Manufacturers are also extremely keen to have parts in their hands as soon as possible, for example to assess potential issues with automated assembly such as bowl feeding. Rapid prototyping and tooling therefore allows quick, easy and relatively inexpensive ‘proactive iteration’, capable of yielding unexpected insights which, when planned into a development programme, can be extremely beneficial to the design process. And this is never truer than in the area of human factors engineering.
No matter how much time and effort has been expended in the design of a device, new insights will always result when it is placed in the hands of a ser. When such formative studies take place at a relatively late stage of the development process, designers will not want to discover that their prototype fails to deliver the experience planned, or performance level expected. But by combining numerous small, formative studies with a programme of quick-fire iteration, undertaken earlier in the development process, ‘poor’ performance is no longer so significant, and the new and unexpected insights that will invariably emerge instead become a positive steer for the next stages of product development.
As our Human Factors team correctly point out, we should “never underestimate the value of surprise”. User-device interaction invariably yields results that would be impossible to determine through even the most intensive desk or lab-based research, yet these results can make all the difference when it comes to minimising potential use error and maximising eventual user acceptance. Rapid iteration is therefore a powerful yielding the most valuable and relevant information.

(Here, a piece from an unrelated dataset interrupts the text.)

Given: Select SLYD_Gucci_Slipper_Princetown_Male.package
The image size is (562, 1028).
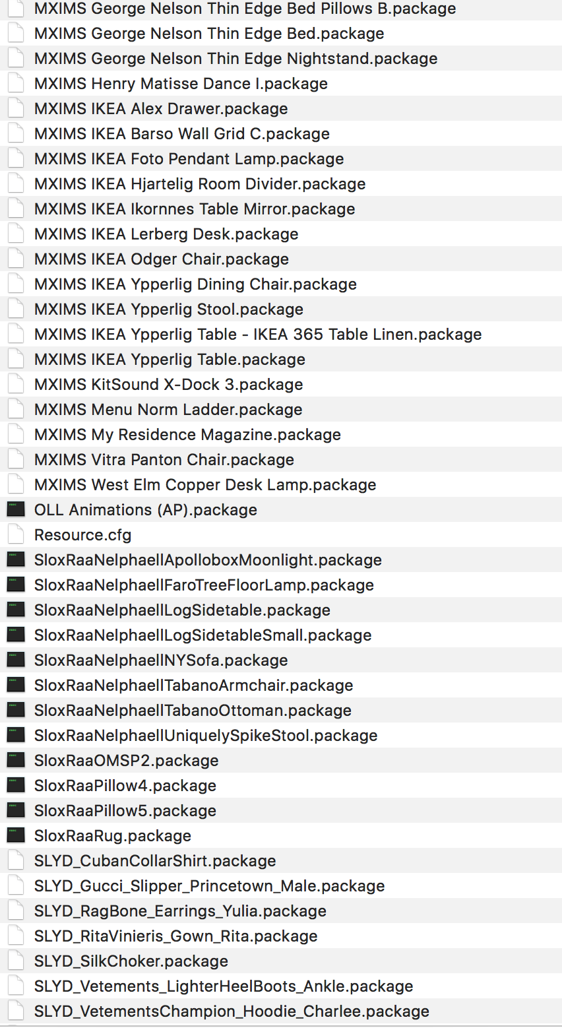Looking at the screenshot, I should (x=281, y=885).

Not least, developers need to be firm on when iteration should stop. Total perfection is not the goal – not only is it (probably) impossible, but with typical product lifecycles now surprisingly short in some sectors, the ideal solution will not stay that way for long. The point will always come when further iteration will not deliver any tangible user or market benefits, but skill and insight is sometimes needed to know when this point has been reached.
At Team Consulting we deploy rapid iteration to investigate a multitude of interesting ideas which we then sift – using multi-disciplinary and market experience – in order to identify the best development direction. We are not afraid of ‘mistakes’ early on in the process, just as we know we have to be ‘right first time’ at the point of design verification and validation, because faults discovered at this late stage can be extremely costly and time consuming to address. Early and rapid iteration helps us build our understanding sooner rather than later, leading to an end result that meets the brief safely, robustly and profitably.